Perlu diketahui, dimasa pemerintahan Mantan Bupati Jacobis Puttileihalat memberikan pinjam pakai mobil operasional. Namun kemudian ditarik kembali oleh Penjabat Bupati SBB dengan cara yang dianggap tidak etis.
“Mereka tidak keberatan kalau itupun mau ditarik dalam kaitan penataan aset, hanya saja cara yang dilakukan Penjabat Bupati yang dianggap tidak etis, begitu juga kita menilai begitu,”ucap Atapary sembari mencotohkan mobil mobil pastor yang diambil lalu di dorong, begitu juga beberapa ketua Klasis termasuk di MUI, penjabat Bupati memerintahkan Satpol PP menarik tanpa satu koordinasi, komunikasi yang baik padahal mereka lembaga keagamaan.

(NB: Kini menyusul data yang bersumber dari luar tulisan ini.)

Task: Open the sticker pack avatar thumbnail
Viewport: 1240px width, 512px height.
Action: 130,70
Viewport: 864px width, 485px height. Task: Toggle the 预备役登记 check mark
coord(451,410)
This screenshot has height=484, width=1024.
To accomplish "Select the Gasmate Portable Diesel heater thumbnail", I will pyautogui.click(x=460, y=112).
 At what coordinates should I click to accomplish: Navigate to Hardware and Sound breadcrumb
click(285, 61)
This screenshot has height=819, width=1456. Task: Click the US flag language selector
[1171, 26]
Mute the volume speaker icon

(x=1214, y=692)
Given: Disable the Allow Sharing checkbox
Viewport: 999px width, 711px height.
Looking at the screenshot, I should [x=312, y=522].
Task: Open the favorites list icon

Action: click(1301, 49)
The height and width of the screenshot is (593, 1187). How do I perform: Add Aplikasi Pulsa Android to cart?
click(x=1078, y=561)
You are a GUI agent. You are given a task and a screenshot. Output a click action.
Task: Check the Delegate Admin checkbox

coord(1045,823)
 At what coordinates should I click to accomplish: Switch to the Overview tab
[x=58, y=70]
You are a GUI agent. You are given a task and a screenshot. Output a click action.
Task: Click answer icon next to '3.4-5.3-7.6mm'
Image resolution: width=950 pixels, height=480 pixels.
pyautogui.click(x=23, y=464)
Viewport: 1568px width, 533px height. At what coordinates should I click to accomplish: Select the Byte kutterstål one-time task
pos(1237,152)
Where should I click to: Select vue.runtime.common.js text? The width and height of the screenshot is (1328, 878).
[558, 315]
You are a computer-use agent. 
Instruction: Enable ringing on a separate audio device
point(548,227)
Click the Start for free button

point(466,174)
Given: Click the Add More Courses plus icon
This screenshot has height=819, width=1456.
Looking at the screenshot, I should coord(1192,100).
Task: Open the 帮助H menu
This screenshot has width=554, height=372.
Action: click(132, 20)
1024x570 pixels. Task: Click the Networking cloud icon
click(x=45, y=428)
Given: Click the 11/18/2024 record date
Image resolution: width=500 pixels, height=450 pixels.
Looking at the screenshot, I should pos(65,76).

“Mobil itu bukan mereka minta di 12 tahun lalu di masa pemerintahan pak Bob, tetapi itu inisiatif Pemda SBB memberikan. Lalu tiba-tiba karena kepentingan aset, lalu mereka menarik yang menurut lembagaan keagamaan tidak etis,”ujarnya.
Tak sampai disitu, tindakan tidak etis Penjabat Bupati SBB terlihat saat Wakil Pastor ingin menjumpainya dengan maksud bersilaturahmi, namun tidak dilayani secara baik.
“Bayangkan mereka menunggu dari. Pagi sampai jam pukul 17.00 WIT, bahkan sampai pukul 19.00 WIT, padahal ini koordinasi untuk kepentingan kaitan kebersamaan umat Di SBB, termasuk Katolik untuk Pesparani di kota Tual. Pesparani ini kan resmi, lembaga yang punya dasar hukum. Mestinya Penjabat Bupati memahami itu, mereka datang untuk berkoordinasi,”tutur Atapary.
Begitu juga kebijakan Penjabat Bupati dalam pengelolaan Haji yang anggap berbeda dengan Kabupaten/kota lain.
“Padahal ini dana hibah dari Pemda ke Kantor Agama sebagai penyelenggara Haji. Mestinya dana hibah yang diserahkan, dikelola secara maksimal, begitu juga di provinsi dana Hibah di serahkan ke Kakanwil, kemudian lewat panitia penyelenggara Haji mereka yang kelola. Masa sampai pejabat Kesra datang ke Kakanwil minta tas jamaah haji, jadi mekanisme tidak sesuai dengan apa yang diharapkan,”beberapa Atapary.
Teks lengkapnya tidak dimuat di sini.